Intende dire che c’è una mancanza di comunicazione?
A molti livelli. Ancora non c’è stato un impegno da parte dei giornalisti e degli addetti alla comunicazione scientifica per migliorare il livello di conoscenza del consumatore medio. Anche i farmacisti sono spesso poco informati e consapevoli del significato delle simbologie in etichetta su cosmetici e dispositivi medici.
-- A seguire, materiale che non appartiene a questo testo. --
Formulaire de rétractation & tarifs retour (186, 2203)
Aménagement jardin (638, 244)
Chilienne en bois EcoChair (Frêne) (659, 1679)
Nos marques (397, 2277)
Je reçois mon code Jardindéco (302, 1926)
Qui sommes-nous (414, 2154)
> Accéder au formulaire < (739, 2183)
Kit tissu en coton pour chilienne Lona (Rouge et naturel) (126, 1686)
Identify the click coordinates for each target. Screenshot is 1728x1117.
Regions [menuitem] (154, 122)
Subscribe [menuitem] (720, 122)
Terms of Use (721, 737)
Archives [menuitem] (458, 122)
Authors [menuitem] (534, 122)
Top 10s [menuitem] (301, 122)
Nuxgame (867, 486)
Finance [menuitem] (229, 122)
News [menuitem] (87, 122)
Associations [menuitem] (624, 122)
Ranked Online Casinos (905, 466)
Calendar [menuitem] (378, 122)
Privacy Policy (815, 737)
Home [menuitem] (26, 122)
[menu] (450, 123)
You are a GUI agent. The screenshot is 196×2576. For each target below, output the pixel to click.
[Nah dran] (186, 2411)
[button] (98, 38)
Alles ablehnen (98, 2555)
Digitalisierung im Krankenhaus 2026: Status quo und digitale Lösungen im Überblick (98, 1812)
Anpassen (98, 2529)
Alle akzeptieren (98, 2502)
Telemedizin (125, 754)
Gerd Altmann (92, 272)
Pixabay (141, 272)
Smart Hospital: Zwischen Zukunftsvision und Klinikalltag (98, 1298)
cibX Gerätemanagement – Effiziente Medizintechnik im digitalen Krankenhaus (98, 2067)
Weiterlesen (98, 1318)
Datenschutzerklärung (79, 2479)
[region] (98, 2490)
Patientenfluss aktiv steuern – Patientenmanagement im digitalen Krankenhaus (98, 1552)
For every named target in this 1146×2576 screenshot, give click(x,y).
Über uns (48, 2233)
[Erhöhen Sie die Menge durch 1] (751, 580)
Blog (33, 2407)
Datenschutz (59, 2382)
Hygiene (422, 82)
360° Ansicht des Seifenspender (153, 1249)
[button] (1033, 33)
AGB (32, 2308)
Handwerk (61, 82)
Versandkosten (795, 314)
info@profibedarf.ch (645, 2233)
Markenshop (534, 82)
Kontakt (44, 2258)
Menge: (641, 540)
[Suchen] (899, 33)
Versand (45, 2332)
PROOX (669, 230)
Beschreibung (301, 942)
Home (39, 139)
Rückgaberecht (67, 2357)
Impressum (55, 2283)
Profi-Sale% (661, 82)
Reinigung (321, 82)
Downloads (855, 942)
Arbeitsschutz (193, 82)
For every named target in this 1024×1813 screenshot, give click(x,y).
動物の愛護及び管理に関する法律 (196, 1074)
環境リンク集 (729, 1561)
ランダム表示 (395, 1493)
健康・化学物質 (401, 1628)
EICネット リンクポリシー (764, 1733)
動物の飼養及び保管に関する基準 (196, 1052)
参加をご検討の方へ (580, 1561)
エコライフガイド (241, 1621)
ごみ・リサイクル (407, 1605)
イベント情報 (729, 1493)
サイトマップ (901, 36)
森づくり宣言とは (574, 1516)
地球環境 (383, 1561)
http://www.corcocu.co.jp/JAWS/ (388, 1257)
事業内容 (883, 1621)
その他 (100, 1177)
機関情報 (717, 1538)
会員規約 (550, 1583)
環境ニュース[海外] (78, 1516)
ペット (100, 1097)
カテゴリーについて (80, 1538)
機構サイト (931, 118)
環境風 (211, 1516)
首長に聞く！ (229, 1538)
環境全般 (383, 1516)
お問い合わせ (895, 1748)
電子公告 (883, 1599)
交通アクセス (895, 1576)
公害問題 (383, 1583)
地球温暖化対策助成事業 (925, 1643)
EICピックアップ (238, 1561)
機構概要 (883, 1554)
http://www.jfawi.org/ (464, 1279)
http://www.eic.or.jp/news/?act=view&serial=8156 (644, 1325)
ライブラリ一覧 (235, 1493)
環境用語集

Un claim sull’etichetta dei solari, non è solo un’affermazione di marketing ma corrisponde a un test realizzato sul prodotto. Che non si riesca a valorizzarlo è un’occasione perduta, non solo per il consumatore ma anche per l’azienda che in quelle prove ha investito.

PIÙ FORMAZIONE SUL REGOLATORIO INTERNAZIONALE
La non armonizzazione delle richieste regolatorie sui solari nei diversi mercati internazionali è emblematica di come le competenze in materia di legislazione internazionale siano sempre più importanti nel settore cosmetico. Afferma Stefano Todeschi «aziende medie e ben inserite che ricevono richieste dall’estero sono spesso in difficoltà nell’ambito regolatorio specifico. Peraltro non c’è molta offerta formativa che sia focalizzata sul regolatorio cosmetico a livello di università, scuole di specialità o master. Le aziende invece avrebbero grande bisogno di figure formate sul regolatorio a livello internazionale, perché è un know how molto specialistico che spesso non possono avere internamente e che faticano a esternalizzare».